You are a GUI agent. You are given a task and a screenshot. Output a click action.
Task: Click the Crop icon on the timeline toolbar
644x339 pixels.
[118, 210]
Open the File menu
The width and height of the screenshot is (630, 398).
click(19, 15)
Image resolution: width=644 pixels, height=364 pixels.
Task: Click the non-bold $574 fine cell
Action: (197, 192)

========================================

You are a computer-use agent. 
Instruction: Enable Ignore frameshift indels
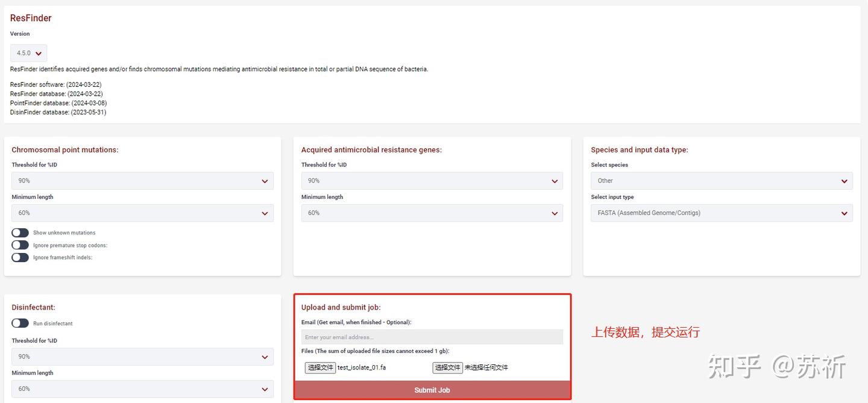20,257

========================================

→ **EXERCISE OBJECTIVE**
The answer consists of the lines above that include the word "agent", each copied exactly.

→ **RESPONSE BOX**
You are a GUI agent. You are given a task and a screenshot. Output a click action.
You are a computer-use agent. 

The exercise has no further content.